Abstract
Introduction: Fetal hemoglobin (HbF) plays a critical role in modulating the clinical severity of sickle cell disease (SCD). Several studies have evaluated its impact on clinical complications like acute chest syndrome (ACS), vaso-occlusive crises (VOC), and stroke. Nevertheless, cross-sectional studies have led to inconsistent conclusions regarding the causal association of HbF with clinical complications in SCD patients, reflecting the limitations of static exposure information in a disease characterized by dynamic progression. Meanwhile, the lack of proper statistical approaches that can handle both longitudinal patterns of exposure and different types of outcomes hinders the accurate estimation of causal effects. To overcome these limitations, we proposed a novel trajectory-informed Mendelian Randomization (MR) approach using functional principal component analysis (FPCA) to model dynamic early-life HbF exposure in pediatric SCD patients. By leveraging genetic variants as instrumental variables (IV), MR helps mitigate the confounding and reverse causation present in observational studies. We used the likelihood-based estimation to assess causal effects on count outcomes using data from the well-characterized SCD cohort in the Sickle Cell Research and Intervention Program (SCCRIP).

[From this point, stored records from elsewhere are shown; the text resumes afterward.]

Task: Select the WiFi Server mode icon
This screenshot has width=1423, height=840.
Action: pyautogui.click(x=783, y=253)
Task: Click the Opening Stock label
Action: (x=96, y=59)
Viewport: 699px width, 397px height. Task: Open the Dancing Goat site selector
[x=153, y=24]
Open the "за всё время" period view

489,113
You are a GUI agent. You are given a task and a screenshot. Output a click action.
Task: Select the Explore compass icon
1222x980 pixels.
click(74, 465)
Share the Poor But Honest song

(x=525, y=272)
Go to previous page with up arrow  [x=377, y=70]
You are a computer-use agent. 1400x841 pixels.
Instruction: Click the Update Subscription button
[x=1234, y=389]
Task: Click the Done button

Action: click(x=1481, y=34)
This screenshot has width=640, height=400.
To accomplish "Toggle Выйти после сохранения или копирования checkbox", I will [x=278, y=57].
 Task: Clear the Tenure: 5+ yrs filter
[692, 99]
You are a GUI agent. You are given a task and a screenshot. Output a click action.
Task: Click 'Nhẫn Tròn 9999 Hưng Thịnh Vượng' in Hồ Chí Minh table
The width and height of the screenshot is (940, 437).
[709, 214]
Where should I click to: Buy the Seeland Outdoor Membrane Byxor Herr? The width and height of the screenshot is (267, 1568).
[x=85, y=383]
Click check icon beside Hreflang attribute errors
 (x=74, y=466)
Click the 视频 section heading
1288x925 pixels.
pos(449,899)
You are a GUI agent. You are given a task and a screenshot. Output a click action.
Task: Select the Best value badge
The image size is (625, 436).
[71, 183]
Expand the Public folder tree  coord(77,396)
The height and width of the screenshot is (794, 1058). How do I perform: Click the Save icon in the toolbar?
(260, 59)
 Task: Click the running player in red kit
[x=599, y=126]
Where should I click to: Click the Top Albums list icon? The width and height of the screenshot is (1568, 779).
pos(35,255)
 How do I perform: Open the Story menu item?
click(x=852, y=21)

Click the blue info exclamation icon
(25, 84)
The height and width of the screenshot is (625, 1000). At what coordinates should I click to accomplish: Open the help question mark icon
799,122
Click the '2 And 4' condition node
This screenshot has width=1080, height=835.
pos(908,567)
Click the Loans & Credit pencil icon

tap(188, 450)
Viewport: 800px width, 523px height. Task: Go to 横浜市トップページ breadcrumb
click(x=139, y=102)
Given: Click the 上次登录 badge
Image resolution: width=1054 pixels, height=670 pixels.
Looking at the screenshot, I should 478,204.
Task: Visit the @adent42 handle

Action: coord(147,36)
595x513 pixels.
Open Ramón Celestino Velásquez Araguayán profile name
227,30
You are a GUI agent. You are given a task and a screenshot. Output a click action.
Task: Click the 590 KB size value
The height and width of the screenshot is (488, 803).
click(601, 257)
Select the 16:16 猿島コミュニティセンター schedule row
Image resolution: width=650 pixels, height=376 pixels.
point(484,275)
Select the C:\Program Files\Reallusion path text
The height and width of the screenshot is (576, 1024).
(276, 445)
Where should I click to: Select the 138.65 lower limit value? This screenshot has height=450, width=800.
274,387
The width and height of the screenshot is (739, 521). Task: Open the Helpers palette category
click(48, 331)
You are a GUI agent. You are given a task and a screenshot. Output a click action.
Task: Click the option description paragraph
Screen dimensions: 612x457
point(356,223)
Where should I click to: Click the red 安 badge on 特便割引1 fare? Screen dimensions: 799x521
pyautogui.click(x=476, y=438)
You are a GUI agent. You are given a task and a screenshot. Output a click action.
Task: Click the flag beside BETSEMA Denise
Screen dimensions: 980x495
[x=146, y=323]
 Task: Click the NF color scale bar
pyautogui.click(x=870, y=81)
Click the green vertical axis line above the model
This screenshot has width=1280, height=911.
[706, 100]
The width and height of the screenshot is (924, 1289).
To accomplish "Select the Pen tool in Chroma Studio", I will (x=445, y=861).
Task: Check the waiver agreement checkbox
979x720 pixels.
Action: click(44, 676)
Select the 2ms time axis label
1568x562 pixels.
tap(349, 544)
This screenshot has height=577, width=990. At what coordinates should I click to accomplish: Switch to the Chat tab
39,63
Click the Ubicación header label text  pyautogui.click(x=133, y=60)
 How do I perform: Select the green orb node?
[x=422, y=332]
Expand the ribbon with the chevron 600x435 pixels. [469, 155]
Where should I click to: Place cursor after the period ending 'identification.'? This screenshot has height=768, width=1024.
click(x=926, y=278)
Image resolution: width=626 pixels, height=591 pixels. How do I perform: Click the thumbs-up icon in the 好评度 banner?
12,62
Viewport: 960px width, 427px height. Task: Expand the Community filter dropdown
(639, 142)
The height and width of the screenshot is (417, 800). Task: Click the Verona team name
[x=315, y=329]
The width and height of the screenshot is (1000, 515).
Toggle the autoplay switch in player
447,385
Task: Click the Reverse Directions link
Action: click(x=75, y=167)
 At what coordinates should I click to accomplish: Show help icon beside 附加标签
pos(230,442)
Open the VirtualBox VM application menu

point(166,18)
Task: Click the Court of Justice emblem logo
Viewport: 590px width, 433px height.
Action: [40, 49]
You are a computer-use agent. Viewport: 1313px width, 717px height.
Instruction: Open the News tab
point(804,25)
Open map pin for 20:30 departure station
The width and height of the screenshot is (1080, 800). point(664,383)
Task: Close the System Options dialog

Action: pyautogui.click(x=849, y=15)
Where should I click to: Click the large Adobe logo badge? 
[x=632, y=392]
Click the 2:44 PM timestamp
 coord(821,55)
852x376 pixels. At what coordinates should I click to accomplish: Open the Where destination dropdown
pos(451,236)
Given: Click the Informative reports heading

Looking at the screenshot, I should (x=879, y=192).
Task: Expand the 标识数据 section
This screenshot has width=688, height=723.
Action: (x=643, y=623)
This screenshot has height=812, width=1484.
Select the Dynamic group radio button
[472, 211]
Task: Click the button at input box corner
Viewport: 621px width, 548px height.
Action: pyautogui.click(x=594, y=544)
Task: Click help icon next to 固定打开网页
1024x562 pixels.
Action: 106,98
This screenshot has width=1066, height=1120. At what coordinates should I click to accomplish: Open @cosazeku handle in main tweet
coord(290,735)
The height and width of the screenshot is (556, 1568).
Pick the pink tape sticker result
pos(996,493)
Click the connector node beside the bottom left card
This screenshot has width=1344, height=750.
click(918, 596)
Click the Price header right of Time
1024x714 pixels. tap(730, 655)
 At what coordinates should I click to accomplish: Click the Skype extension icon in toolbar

Methods: We conducted a two-stage MR analysis using individual-level data from children with SCD enrolled in SCCRIP (NCT02098863)—a multi-institutional cohort of over 1400 patients. We modeled HbF measured at ages 0-2, using FPCA to identify the exposure trends across ages. The FPC scores for each component were extracted and used as surrogate exposure variables, with the corresponding eigenfunctions capturing the predominant patterns of variation in HbF trajectories. The IV was a polygenic risk score, constructed from well-established HbF-induced variants, extracted from the existing whole genome sequencing (WGS) data.
We then employed Poisson or Negative Binomial regression models to estimate the causal effect of the HbF trajectory scores on five count outcomes from ages 2-5, which included ACS, VOC, emergency department (ED) visits and hospitalizations due to ACS/VOC, and acute care utilization (ACU = ED + hospitalizations). All models were adjusted for sex, hydroxyurea use, chronic transfusion, and genotype. Likelihood-based estimation was employed to improve model robustness and efficiency. The estimated coefficients for each FPC score, together with their eigenfunctions, were combined to obtain the reconstructed causal effects of the HbF on 5 clinical outcomes.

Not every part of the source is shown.